High School Students, Land Trusts & the MAPS Program Enhance Conservation in NW CT

The Marvelwood School is an intentionally small school in the northwest corner of Connecticut. The school, as part of its science curriculum and community service programs, has a strong history of conservation work in the local community. I have always tried to engage and inspire the next generation of conservationists via project-based learning experiences at Marvelwood.

In 1995 the school moved from the town of Cornwall to Kent, CT. Shortly after the school arrived on Skiff Mountain in Kent, our neighbors and local conservation organizations solicited our assistance to document species to help save approximately 450 acres of land surrounding our new campus. The land was slated for subdivision and development. Since two of the school’s four core values are Service and Responsibility we naturally jumped in and offered to contribute our time to help protect the land!

Realizing that we would need to scientifically document the fauna discovered, particularly the birds, we obtained permission from the organization selling the land, and a local landowner, to create three MAPS stations to the North, South, and East of the campus for “educational” purposes. We started our first station in 2001 to the south of the campus and then added our station to the east and our north station. Local and international students would stay on campus to help with these banding efforts. The mission to save the land was not going well until a very special bird, already listed as endangered in the state, landed in our mist nets.
################
TO BE DONE:
1. In the account of the Marvelwood School's MAPS stations, in what year did the school start its first station, and where was it?
2. Continue the account of the Marvelwood School's bird-banding work on Skiff Mountain from its final sentence.

STORED DATA:
################
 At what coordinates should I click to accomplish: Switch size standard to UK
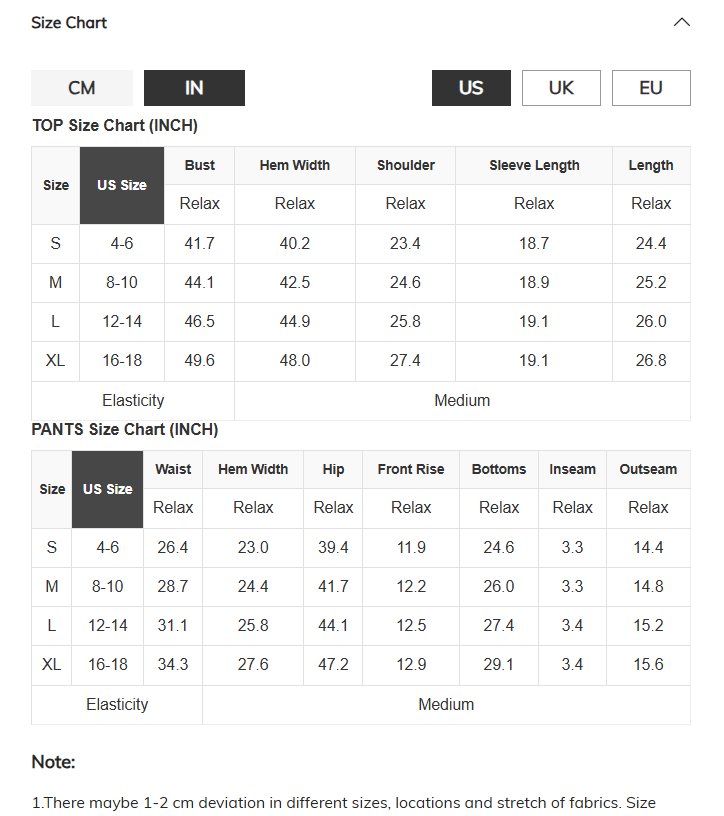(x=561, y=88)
################
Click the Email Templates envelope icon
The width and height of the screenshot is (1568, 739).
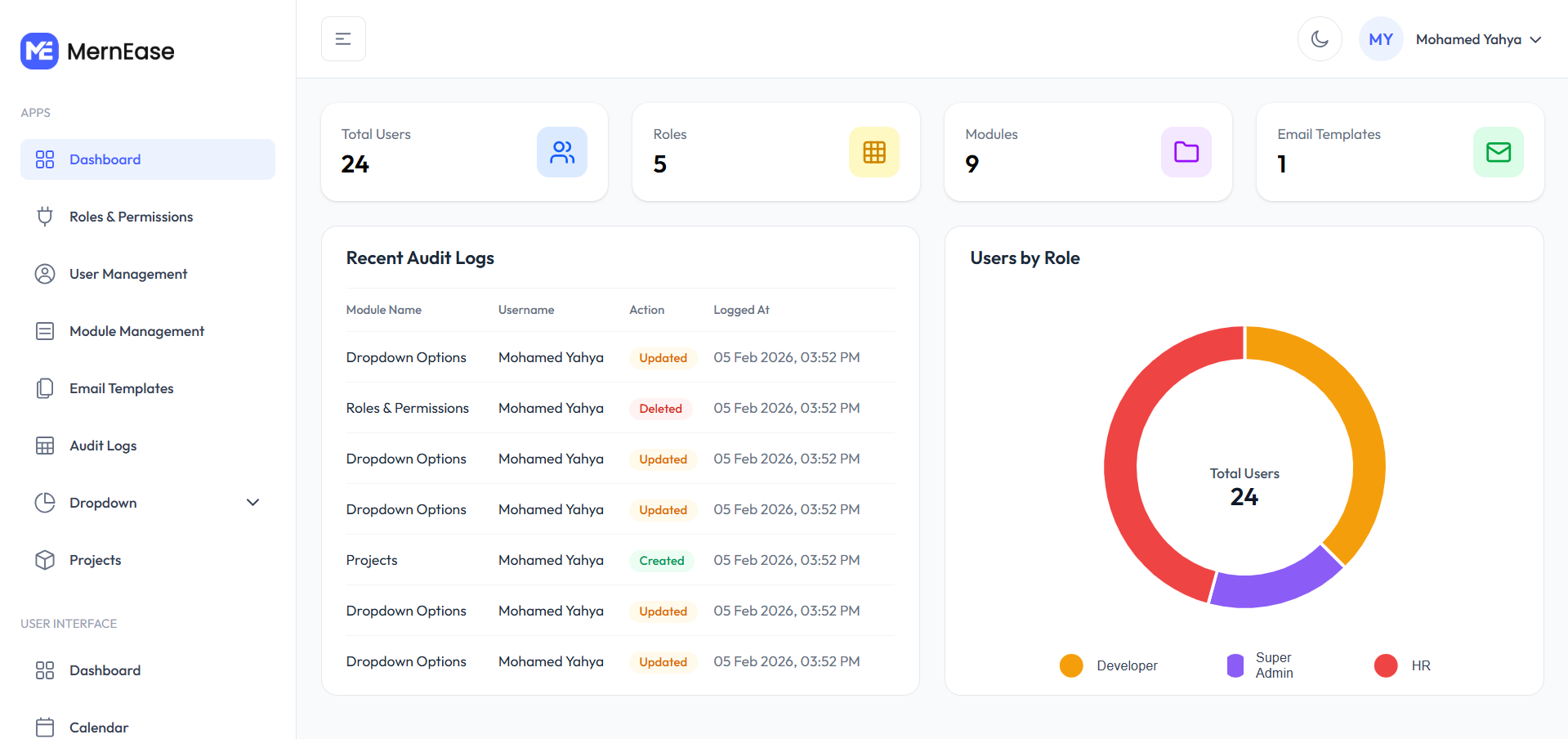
################
ANSWER SET:
1. 2001, to the south of the campus.

2.
Science Department Chair Laurie Doss after a successful net run. Photo Courtesy: Laurie Doss


The capture and documentation of a male Golden-Winged Warbler during a MAPS banding session, with physiological evidence of breeding, finally helped sway the various town commissions involved in granting development permits, to pause further project approvals until a full one-year environmental impact assessment could be conducted. Once the environmental importance of the land was discovered, the developers agreed to sell the land to the Trust for Public Lands, Sharon Land Trust and Kent Land Trust. A 1.26 million dollar Open Space and Watershed Land Acquisition Grant from the Connecticut Department of Environmental Protection secured the deal to purchase the habitat creating a conservation easement permanently adding another layer of protection. Sharon Land Trust gained ownership of Skiff Mountain North Preserve and Kent Land Trust became responsible for Skiff Mountain South Preserve. The neighbors who also had fought so hard to help save Skiff Mountain placed their land in the U.S. Forest Service Forest Legacy Program resulting in the protection of over 700 acres around our campus.

Energized by efforts to help save the land, Marvelwood continued to engage in MAPS banding in partnership with one of the land trusts instrumental in helping to save Skiff Mountain, the Kent Land Trust. We wanted to ensure that now that the land was safe from development, habitat in Skiff Mountain South Preserve would be managed for the avian species breeding on the property. Marvelwood School and Kent Land Trust volunteers helped to restore an old overgrown meadow surrounded by forest. This led to the creation of our SKIF banding station at the opposite end of the preserve from our BEAV banding station. Local children and KLT volunteers would soon increase their participation and join Marvelwood students in our MAPS banding efforts. Banding around this newly restored forest gap led to the discovery of a pocket of breeding Cerulean Warblers along with Worm-eating Warblers and Wood Thrush. In fact, one female Cerulean Warbler was captured and banded on June 10, 2012, and then recaptured in the exact same net on June 13, 2017!

Cerulean Warbler. Photo courtesy of Laurie Doss


Another highlight at our MAPS banding station was in 2012 when a banded Cooper’s Hawk landed in our mist nets at BEAV banding station in June and then again at RACK banding station in July. The bird had originally been banded on October 8, 2010, in Cape May County in New Jersey as a hatch year male. The original banders were delighted to receive information about this bird as well as pictures, which they reported they rarely receive.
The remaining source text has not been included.